До и после суда над Гарольдом Винсоном, где я выступал в качестве свидетеля обвинения, как обычно, было много безосновательных, бессмысленных и повторяющихся спекуляций на тему: могло ли кому-то, кто его знал, прийти в голову, что он способен замыслить убийство собственной жены? Считалось, что я знал его лучше других преподавателей, и коллег раздражало мое якобы фарисейство, поскольку я всячески противился участию в общих сплетнях о том, что в конце концов стало самым громким школьным скандалом за последние двадцать лет.
– Вы знали обоих, бывали у них дома, видели их вместе. Неужели ни о чем не догадывались? – донимали они меня расспросами, полагая, что я проявил прискорбную беспечность. – Мол, должен был заметить, что происходит, и предотвратить последствия.
Нет, я ни о чем не догадывался, вернее, если у меня и возникали какие-то подозрения, то они оказались неверны. Но в одном коллеги были правы: я мог предотвратить последствия.
С Гарольдом Винсоном я познакомился, когда меня приняли на должность учителя рисования младших классов в общеобразовательную школу, где он преподавал математику старшим. Это место не навевало тоску, как современные «фабрики обучения». Заведение располагалось в помещении бывшей классической средней школы XVIII века, не слишком изуродованном небольшой перестройкой, в довольно милом спальном городке на берегу реки милях в двадцати к юго-востоку от Лондона. Его население составляли в основном представители среднего класса, немного чопорные и консервативные в культурном плане, но едва ли блещущие интеллектом. Тем не менее, он вполне подходил мне в качестве первого места службы. Я ничего не имею против среднего класса и его привычек – сам принадлежу к среднему классу. И я понимал, как мне повезло, что получил эту работу. Моя история характерна для художника, обладающего определенными способностями, но не испытывающего достаточного уважения к модным веяниям современной элиты, чтобы прилично зарабатывать на жизнь рисованием. Более преданные своему ремеслу мужчины предпочитали жить в дешевых студиях. Я же озабочен тем, где и как жить, поэтому для меня был важен диплом преподавателя и место в общеобразовательной школе Уэст-Фэринга.

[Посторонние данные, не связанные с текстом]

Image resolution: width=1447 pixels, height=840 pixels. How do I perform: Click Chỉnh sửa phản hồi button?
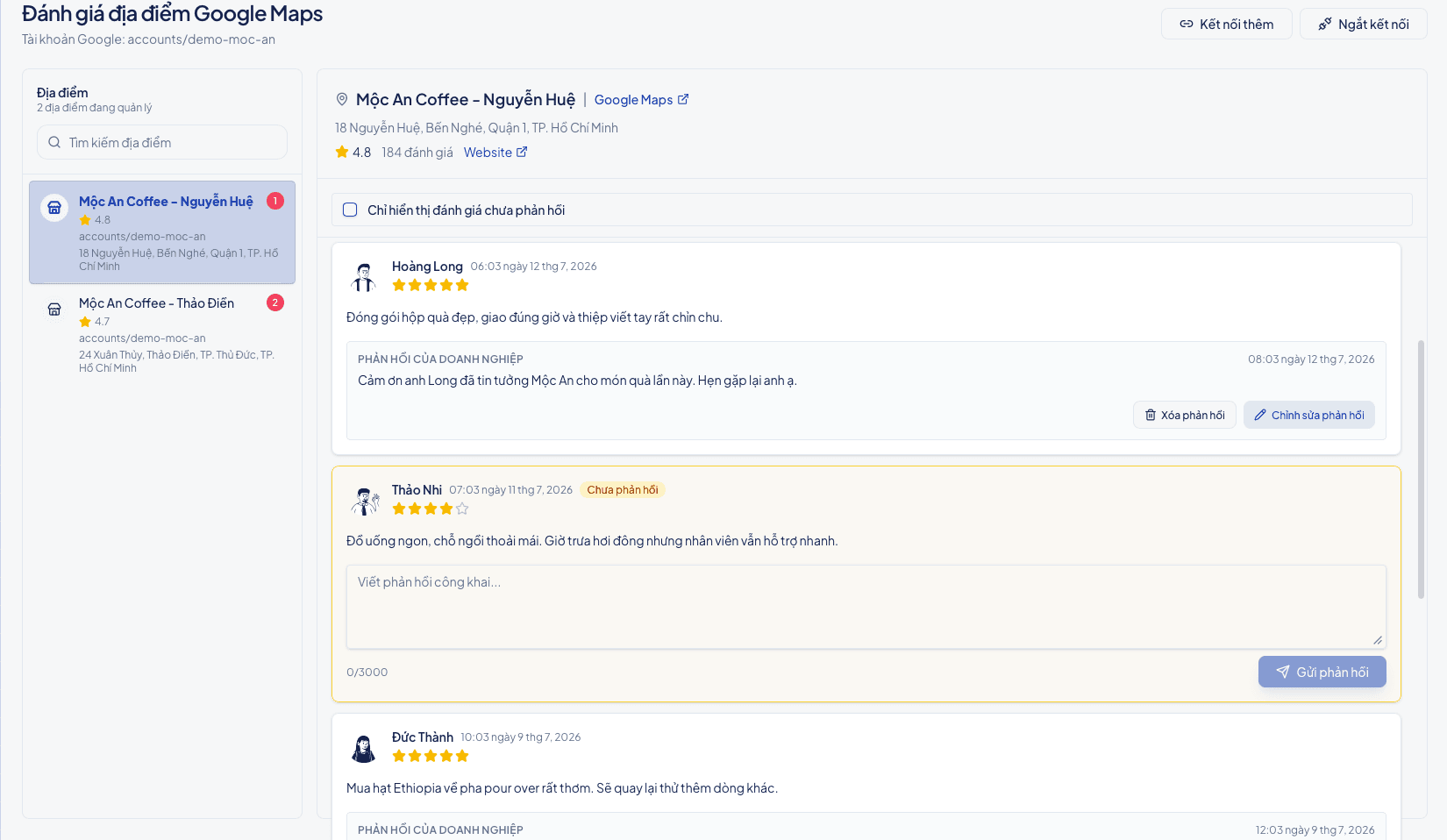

Мне хватило одного вечера в доме Винсона, чтобы понять: он садист. Я не имею в виду, что Винсон мучил своих учеников. Пусть бы только попробовал, это не сошло бы ему с рук. В наши дни баланс силы в классной комнате мстительно сдвинулся, и издевательства стали привилегией учеников. Нет, как учитель он был на удивление терпимым и добросовестным, увлеченно преподавал свой предмет («дисциплину», как Винсон предпочитал говорить, будучи отчасти снобом-интеллектуалом, приверженным академическому жаргону) и умел заразить своим энтузиазмом детей. Он был очень строгим во всем, что касалось дисциплины, но я никогда не замечал, чтобы детям не нравилась строгость со стороны учителя, если только тот не позволял себе мелочного сарказма, который ученики, не имея возможности ответить тем же, воспринимали как особую несправедливость. Винсон прекрасно готовил их к экзаменам. Что ни говори, а это и детки из среднего класса, и их родители высоко ценят. Прошу прощения за расхожее словечко «детки», с оттенком снисходительности и льстивости одновременно. Винсон не употреблял его. Он имел привычку называть своих учеников питомцами. Веселым человеком Винсон не был. Жесткие черты его лица редко расплывались в улыбке, а когда это случалось, то напоминало скорее болезненную гримасу. Со своей худой, немного сутулой фигурой, серьезным взглядом из-за очков в роговой оправе, недовольными складками, глубоко залегшими между основанием носа и уголками решительно сжатых губ, он казался тем, за кого мы его и принимали, средних лет педантом, начисто лишенным обаяния и не очень счастливым.
Нет, не своих драгоценных питомцев он запугивал и тиранил, а жену. Впервые я увидел Эмили Винсон на Дне памяти – архаической церемонии, унаследованной от классической школы и воспринимаемой с таким пиететом, что даже преподавательские жены, которые редко бывали в школе, в этот день чувствовали себя обязанными присутствовать там. Она была на двадцать лет моложе мужа, худая беспокойная женщина с рано потускневшими рыжеватыми волосами и очень бледной, словно прозрачной кожей, какая часто бывает у рыжеволосых. Одевалась Эмили Винсон дорого и стильно, пожалуй, неуместно для столь невзрачной женщины: слишком модный костюм лишь подчеркивал ее хрупкую заурядность. Но глаза под изогнутыми аркой тонкими бровями были удивительными: необычного зеленого цвета, огромные и слегка навыкате. Она редко смотрела на меня, но когда все же бросала беглый затуманенный взгляд, это было все равно что перевернуть любительскую викторианскую картину маслом и обнаружить на обороте работу Коро.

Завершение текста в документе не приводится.